In Italien endet ein Fussballspiel keineswegs nach 90 Minuten. Denn dann beginnt die Zeitlupe. In der Pressekonferenz nach dem historischen Sieg seines F.C. Internazionale gegen Chelsea äußert sich der selbsternannte Startrainer Josè Mourinho zu einem möglichen Elfmeter für die (vom Spiel gegen Bayern München noch waidwunde) Fiorentina gegen den AC Milan im vorabendlichen Nachholspiel der Liga. Vermutlich muss man Deutscher in Italien sein, um die Bedeutung seiner Kritik überhaupt wahrzunehmen: „Mou“, wie ihn seine Jünger liebevoll nennen, hat nach dem ersten Sieg seines Teams gegen eine europäische Spitzenmannschaft nach vielen Jahren nichts wichtigeres im Kopf, als sich einer vermutlichen Benachteiligung seines Teams in der italienischen Serie A (und Bevorzugung der Meisterschafts“konkurrenten“ zu widmen. Die Tatsache, dass es für Chelsea ebenso einen Strafstoss in der 45. Minute hätte geben müssen, wird vom unbeugsamen Kämpfer für sportliche Gerechtigkeit nicht weiter erwähnt.
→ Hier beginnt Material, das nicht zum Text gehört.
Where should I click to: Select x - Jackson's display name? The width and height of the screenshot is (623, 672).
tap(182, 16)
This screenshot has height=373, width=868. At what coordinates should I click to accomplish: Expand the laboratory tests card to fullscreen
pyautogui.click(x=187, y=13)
Soweit, so normal, Mourinhos psychologische Spielchen, um das Fanvolk zu dirigieren, die Mannschaft aus dem Medienfokus zu nehmen und Schiedsrichter wie Gegner unter Druck zu setzen, sind so bekannt wie abgenutzt und führen typischerweise zu Strafzahlungen und Sperren. Sein hochsouveräner Veitstanz nach dem Heimspiel gegen Sampdoria brachte ihm aktuell 3 Spieltage auf der Tribüne ein. Mourinho braucht die Medien, die Medien brauchen Mourinho und die Fans – eigene wie gegnerische – brauchen ihn sowieso: Als Heiland oder Feindbild. Interessant ist eher, dass er bereits seit Wochen mit voller Verve am uritalienischsten aller Spiele partizipiert, um die Medien in die von ihm gewünschte Richtung zu bewegen: die Zeitlupe, „la moviola“.
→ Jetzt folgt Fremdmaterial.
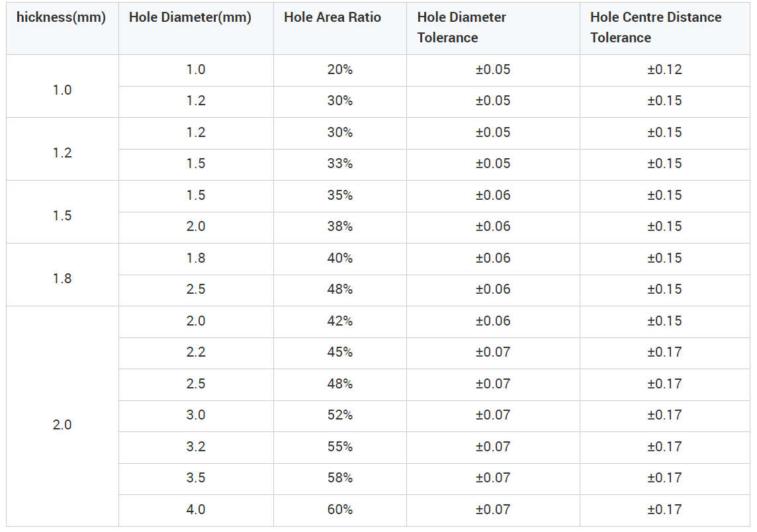Click the 33% hole area ratio cell
Viewport: 757px width, 532px height.
click(x=340, y=165)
„Das Problem in Italien ist, dass man für 2 Stunden über Elfmeter unterhält und das Spiel selbst in den Hintergrund rückt. Hier in England gibt es keine Zeitlupe und es gibt sie nicht einmal in Frankreich oder Spanien, es ist eine rein italienische Einrichtung. In England verlässt ein Trainer 15 Minuten nach dem Spiel das Stadion, in Italien vergehen 2 Stunden, weil man über einen Elfmeter spricht.“
(Flavio Briatore, nach Inter-Roma)

Nun, Zeitlupensequenzen, um sich eine Spielszene oder eine Schiedsrichterentscheidung noch einmal anzuschauen, gibt es sicher auch in den von Herrn Briatore angesprochenen Ländern, aber das ist nur entfernt mit „la moviola“ verwandt. Nur in Italien werden strittige Schiedsrichterentscheidungen – mindestens – wochenlang diskutiert und der Höhepunkt der Hysterie dauert seit dem Ende von „Calciopoli“ weiterhin an. Nun aufs beste befeuert vom guten Josè, aber er befindet sich in allerbester Gesellschaft.
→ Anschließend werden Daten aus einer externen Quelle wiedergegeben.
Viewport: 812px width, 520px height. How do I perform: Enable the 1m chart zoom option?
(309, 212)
Nach dem Spiel ist vor dem Spiel. Immer und immer wieder. Aus hunderten Kamerablickwinkeln werden Abseits, Freistoss- und Elfmeterentscheidungen in dutzenden Fernsehshows ins kleinste Detail analysiert. Die drei großen Printmedien für Sportberichterstattung haben eigene Experten und eine eigene Rubrik zum Thema. Zudem äußern sich in den Tagen nach dem Spiel praktisch alle Spieler, Ex-Spieler, Ex-Schiedsrichter (die Schiris selbst dürfen sich nicht äußern), Greenkeeper und Balljungen zu den Szenen. Selbstverständlich auch die Fans: Wer des Italienischen mächtig ist, wird beim Stöbern in den Fanforen der Gazzetta dello Sport leicht feststellen, dass es vor dem und während des Spiels häufig um Fußball geht. Spätestens nach Schlusspfiff geht es praktisch nur noch um den Schiedsrichter.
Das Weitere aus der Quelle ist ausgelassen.